André Obami Itou (26 September 1940 – 23 April 2024) was a Congolese politician. He was a leading figure in the Congolese Labour Party (PCT) from the 1970s, and was the President of the Senate of Congo-Brazzaville from 2007 to 2017.

==Political career==
An ethnic Teke, Obami Itou was born at Epouéné, Gamboma, located in Plateaux Region. He began working at the Ministry of Defense in 1965. Obami Itou was a founding member of the PCT in December 1969, and he was first councillor at the Congolese embassy in Algeria from 1969 to 1971. He became government commissioner, or prefect, of Bouenza Region in 1971, and he joined the PCT Central Committee in 1972; he remained on the Central Committee throughout the PCT's single-party rule.

Obami Itou was the director-general of the Kinsoundi textile factory from 1973 to 1974, an ambassador-at-large from 1975 to 1976, and director-general of the national oil refinery from 1976 to 1978. In 1979, he briefly served as Administrator-Mayor of Brazzaville, the capital; subsequently he was political commissioner of the Pool Region from 1980 to 1984.

At the PCT's Third Ordinary Congress, held on 27-31 July 1984, Obami Itou was elected as President of the PCT Control and Verification Commission. He remained in that post until July 1987, when he was instead designated as the PCT Central Committee's Secretary for Organization. Obami Itou, who was known as a loyalist of President Denis Sassou Nguesso, thereby gained power over party organization at the expense of Camille Boungou, who was identified with the PCT's M-22 faction. Obami Itou was elected to the PCT Political Bureau at the party's Fourth Ordinary Congress on 26-31 July 1989 and assigned responsibility for foreign relations. In mid-1990, he was included as one of five members of the Secretariat of the PCT Central Committee, in charge of foreign relations.

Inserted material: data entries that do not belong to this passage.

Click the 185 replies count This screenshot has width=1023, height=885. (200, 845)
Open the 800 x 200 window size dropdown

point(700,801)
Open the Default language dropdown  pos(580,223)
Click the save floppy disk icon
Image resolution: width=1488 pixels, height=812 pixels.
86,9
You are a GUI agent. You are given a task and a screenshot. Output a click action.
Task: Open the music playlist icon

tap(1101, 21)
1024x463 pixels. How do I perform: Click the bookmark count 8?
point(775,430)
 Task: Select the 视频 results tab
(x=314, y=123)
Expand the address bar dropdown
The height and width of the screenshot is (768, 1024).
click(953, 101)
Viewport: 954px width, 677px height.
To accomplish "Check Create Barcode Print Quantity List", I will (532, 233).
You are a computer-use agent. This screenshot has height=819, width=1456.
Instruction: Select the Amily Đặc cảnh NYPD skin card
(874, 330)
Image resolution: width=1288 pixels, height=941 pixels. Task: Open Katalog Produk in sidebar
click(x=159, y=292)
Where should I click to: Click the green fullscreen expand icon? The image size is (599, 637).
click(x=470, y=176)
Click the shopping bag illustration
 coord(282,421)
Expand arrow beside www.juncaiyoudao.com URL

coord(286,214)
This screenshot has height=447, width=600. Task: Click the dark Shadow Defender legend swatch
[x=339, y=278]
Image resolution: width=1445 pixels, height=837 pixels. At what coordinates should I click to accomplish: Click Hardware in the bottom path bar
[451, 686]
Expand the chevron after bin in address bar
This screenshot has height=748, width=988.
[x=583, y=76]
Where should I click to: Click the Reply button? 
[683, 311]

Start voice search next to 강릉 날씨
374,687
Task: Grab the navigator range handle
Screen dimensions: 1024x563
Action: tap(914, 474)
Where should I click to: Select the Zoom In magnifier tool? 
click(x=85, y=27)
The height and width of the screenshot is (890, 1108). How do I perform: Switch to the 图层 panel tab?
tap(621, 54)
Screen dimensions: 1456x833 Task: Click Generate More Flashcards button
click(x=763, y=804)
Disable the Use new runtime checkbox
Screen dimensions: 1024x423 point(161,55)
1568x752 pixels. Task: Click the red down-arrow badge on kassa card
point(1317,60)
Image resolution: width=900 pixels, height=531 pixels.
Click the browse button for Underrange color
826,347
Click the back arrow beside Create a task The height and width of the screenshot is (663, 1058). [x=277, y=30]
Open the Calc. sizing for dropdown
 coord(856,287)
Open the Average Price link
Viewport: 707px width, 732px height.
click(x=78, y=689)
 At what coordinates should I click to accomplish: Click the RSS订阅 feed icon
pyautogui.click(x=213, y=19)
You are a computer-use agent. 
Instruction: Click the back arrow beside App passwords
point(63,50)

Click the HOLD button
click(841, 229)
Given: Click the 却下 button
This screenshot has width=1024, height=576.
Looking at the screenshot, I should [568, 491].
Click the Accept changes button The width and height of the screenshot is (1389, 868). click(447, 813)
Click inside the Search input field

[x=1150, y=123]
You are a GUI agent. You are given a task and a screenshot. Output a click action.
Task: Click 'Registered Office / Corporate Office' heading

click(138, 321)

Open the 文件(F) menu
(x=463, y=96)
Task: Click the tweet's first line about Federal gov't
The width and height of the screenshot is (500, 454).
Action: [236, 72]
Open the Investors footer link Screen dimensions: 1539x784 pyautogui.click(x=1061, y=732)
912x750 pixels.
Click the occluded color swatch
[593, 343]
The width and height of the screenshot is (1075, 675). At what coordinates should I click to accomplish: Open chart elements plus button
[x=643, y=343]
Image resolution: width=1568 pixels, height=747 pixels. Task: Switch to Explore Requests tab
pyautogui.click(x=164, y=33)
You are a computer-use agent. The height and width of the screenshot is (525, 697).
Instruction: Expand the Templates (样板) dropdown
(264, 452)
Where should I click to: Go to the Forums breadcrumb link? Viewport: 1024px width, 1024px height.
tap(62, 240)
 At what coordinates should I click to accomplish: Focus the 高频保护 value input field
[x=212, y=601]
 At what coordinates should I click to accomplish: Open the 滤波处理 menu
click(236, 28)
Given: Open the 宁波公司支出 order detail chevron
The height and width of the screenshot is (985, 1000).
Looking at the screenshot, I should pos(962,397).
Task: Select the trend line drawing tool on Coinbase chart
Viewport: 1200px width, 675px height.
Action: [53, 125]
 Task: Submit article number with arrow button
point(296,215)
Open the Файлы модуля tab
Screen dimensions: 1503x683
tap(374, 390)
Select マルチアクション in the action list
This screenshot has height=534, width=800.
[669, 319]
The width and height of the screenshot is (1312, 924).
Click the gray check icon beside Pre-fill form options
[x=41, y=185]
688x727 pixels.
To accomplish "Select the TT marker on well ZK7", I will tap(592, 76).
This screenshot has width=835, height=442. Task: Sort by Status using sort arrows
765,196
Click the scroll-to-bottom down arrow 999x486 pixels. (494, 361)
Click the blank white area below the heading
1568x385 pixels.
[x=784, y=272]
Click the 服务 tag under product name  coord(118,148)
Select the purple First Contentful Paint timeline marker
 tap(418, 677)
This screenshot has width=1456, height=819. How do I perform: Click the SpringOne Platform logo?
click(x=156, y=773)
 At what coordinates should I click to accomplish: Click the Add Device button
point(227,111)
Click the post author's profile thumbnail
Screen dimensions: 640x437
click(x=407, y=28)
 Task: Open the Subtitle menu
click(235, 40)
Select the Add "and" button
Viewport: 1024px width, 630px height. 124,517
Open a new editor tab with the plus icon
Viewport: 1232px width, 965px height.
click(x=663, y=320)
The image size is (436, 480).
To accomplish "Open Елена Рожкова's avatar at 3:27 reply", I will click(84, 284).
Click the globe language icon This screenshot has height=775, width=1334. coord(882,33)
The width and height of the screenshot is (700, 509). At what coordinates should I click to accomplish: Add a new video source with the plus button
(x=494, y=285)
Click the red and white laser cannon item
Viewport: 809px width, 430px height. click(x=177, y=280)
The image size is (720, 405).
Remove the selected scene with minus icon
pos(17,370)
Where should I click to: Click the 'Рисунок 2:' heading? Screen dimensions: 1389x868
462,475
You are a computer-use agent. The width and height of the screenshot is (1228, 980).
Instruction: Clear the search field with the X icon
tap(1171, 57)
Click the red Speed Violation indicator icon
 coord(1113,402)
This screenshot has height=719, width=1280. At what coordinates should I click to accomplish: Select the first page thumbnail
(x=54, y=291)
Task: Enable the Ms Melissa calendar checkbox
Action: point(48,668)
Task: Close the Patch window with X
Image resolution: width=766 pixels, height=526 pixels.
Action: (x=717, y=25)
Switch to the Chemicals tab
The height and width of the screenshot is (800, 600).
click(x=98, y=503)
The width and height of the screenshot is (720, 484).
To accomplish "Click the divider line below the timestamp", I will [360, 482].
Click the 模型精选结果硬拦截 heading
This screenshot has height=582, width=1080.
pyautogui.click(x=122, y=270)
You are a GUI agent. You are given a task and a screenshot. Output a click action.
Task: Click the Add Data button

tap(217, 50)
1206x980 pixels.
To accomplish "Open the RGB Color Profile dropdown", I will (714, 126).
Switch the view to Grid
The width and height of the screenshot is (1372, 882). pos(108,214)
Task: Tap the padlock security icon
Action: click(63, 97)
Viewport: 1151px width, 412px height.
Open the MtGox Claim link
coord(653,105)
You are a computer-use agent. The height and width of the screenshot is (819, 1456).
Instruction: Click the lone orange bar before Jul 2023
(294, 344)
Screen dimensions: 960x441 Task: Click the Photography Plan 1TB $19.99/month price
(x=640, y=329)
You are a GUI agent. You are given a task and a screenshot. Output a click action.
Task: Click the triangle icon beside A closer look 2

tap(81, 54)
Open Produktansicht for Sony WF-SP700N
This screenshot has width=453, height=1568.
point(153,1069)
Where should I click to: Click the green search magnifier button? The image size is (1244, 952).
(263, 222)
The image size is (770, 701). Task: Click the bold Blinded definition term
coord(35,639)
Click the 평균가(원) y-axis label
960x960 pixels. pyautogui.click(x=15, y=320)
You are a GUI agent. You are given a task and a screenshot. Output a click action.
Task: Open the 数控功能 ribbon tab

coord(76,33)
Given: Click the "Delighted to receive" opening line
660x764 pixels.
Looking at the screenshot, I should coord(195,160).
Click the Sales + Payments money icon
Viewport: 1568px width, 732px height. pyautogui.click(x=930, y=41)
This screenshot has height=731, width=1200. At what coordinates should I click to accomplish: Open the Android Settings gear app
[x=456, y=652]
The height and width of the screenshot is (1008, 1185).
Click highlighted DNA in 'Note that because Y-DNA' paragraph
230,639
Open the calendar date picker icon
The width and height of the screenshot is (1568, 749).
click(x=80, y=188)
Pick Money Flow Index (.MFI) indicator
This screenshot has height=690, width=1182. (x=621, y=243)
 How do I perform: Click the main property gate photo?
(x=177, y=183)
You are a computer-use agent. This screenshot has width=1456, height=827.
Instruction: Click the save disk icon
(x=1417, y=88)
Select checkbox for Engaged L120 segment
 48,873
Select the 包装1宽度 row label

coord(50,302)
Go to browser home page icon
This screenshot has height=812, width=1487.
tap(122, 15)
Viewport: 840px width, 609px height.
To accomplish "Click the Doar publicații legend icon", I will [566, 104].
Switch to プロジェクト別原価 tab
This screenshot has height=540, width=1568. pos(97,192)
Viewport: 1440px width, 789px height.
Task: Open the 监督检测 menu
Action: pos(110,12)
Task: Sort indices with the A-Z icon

Later, he was appointed as the Administrator-Delegate of Hydro-Congo, the country's oil exploration and exploitation company, on 31 December 1999; he held that position until 2002.

In 2002, Obami Itou headed the PCT's candidate list for Gamboma in the local election for the Regional Council; subsequently he was elected to the Senate as a candidate in Plateaux Region in July 2002. He was elected by the Senate as President of the Commission for Foreign Affairs, Regional Integration, and Development Cooperation on 23 August 2002. When the Pan-African Parliament began meeting in March 2004, Obami Itou became one of Congo's five members.

Ambroise Noumazalaye, the President of the Senate, died on 17 November 2007, and Obami Itou was elected to succeed him on 1 December 2007 to serve out the remainder of his term, ending in 2008. As President of the Senate, Obami Itou would, according to the constitution, succeed President Sassou Nguesso in an interim capacity if Sassou Nguesso were to die in office. Standing as a candidate of the Rally for a Presidential Majority (RMP), he was re-elected as a Senator from Plateaux Region in the August 2008 Senate election with the unanimous support of the 61 electors in Plateaux. Obami Itou was then re-elected as President of the Senate on 12 August 2008. Obami Itou remained a member of the PCT Political Bureau as of 2007, and he was the PCT's Permanent Secretary for Foreign Relations as of 2008.

Following the October 2011 Senate election, Obami Itou was re-elected as President of the Senate on 24 October 2011, receiving 67 out of 69 votes.

Obami Itou was re-elected to the Senate in October 2014 as a PCT candidate in Plateaux, receiving all of the 61 possible votes. He was re-elected as President of the Senate on 28 October 2014, receiving 69 votes.